FOTO/LOURENÇO MONTE |
“O teatro, como a
peste, é feito à imagem dessa carnificina, dessa essencial separação. Desenreda
conflitos, libera forças, desencadeia possibilidades e se estas forças são
negras, a culpa não é da peste ou do
teatro mas da vida”.
Incisiva reflexão de A. Artaud que pode ser um referencial
especular para um cruel recorte psicofísico que marcou a trajetória existencial do ator e
diretor Ricardo Kosovski. E que, num pacto de poesia e pânico com seu filho, também
ator e dramaturgo, Pedro Kosovski, conduziu ao dilaceramento vivencial da trama
dramatúrgica de Tripas.
Impactante sensorialmente, equilibrando-se, à beira do abismo
, entre a vida e a morte, com seu relato nu e cru sobre a tragicidade de um
instante feroz do destino que , malgrado os reveses, tornou mais implícitos os liames de sangue e
arte que unem estes dois seres parentais.
Na perigosa fragilidade de um estado letárgico provocado por
um mal físico – uma crise violenta de diverticulite - que obriga a uma longa
internação hospitalar do Kosovski pai .
Onde, entre o difícil estágio de dores com arriscada septicemia
e potencializada insegurança mental, acontece finalmente o milagre da
recuperação. E que conduz a um acordo paternal/filial para uma viagem às raízes
familiares em Israel, mais precisamente no enfrentamento dos litigiosos
limites territoriais árabes/judaicos no Golfo de Ácaba.
Depois da árdua jornada de guerra contra a corporeidade doente, é este mergulho na
irracionalidade dos conflitos étnicos/políticos que acende a chama, num ritual
de celebração de volta à vida.
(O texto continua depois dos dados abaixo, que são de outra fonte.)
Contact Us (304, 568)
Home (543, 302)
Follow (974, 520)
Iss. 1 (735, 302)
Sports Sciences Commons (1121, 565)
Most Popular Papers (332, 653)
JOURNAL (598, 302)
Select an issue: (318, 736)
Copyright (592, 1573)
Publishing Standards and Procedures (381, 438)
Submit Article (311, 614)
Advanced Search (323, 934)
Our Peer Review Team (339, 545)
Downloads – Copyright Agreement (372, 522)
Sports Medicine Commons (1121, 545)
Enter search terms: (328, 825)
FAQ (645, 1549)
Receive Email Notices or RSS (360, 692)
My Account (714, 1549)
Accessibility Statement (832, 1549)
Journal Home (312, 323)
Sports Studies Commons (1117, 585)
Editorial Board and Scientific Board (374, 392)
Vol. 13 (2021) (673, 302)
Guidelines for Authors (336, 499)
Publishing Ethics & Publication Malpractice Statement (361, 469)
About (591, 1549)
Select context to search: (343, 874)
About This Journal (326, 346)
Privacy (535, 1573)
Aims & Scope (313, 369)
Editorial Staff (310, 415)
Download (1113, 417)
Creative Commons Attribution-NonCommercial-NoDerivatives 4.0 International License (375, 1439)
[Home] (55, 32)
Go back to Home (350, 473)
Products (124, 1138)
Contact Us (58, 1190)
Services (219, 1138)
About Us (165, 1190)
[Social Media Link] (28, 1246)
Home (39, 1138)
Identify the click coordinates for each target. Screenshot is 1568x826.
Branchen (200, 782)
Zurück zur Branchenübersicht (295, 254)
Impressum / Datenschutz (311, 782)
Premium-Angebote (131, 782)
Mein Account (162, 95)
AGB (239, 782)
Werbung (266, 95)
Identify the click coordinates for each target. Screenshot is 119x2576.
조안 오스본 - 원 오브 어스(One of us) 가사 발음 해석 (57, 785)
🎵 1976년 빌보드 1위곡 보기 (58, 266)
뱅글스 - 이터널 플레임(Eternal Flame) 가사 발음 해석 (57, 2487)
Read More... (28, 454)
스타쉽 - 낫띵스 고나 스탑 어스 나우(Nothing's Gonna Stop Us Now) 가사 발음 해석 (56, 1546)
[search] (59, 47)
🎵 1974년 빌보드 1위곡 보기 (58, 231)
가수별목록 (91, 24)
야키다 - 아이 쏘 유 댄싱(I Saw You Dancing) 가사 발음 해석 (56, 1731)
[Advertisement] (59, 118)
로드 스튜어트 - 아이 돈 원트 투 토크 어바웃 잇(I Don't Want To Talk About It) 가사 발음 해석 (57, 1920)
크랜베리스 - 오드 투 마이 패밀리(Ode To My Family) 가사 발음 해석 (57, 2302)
Na ideia textual de um teatro alquímico de acerto de contas,
dividido entre autoria/comando diretor de
Pedro Kosovski, e voltado para interpretação
solo de Ricardo Kosovski.
Mesmo que, na representação desta episódica retomada de um
amargo gosto da vida, reabrisse as feridas puxando o fio intestinal, moldado em
sangue e fezes, desnudando simultaneamente, em palavra e fisicalidade, um inusitado
espetáculo de provocante incomodo – Tripas.
Capaz de provocar náusea, com a literalidade visual e
olfativa de entranhas metaforizadas, pela manipulação direta, real e sem disfarces
das membranas pegajosas e repelentes de um polvo.
Como por assustar pela
rudeza orgiástica do gestual performático(Toni Rodrigues) e pela vocalização de
nervosa tessitura, na instintiva e enérgica
autenticidade confessional assumida no protagonismo do ator(Ricardo Kosovski).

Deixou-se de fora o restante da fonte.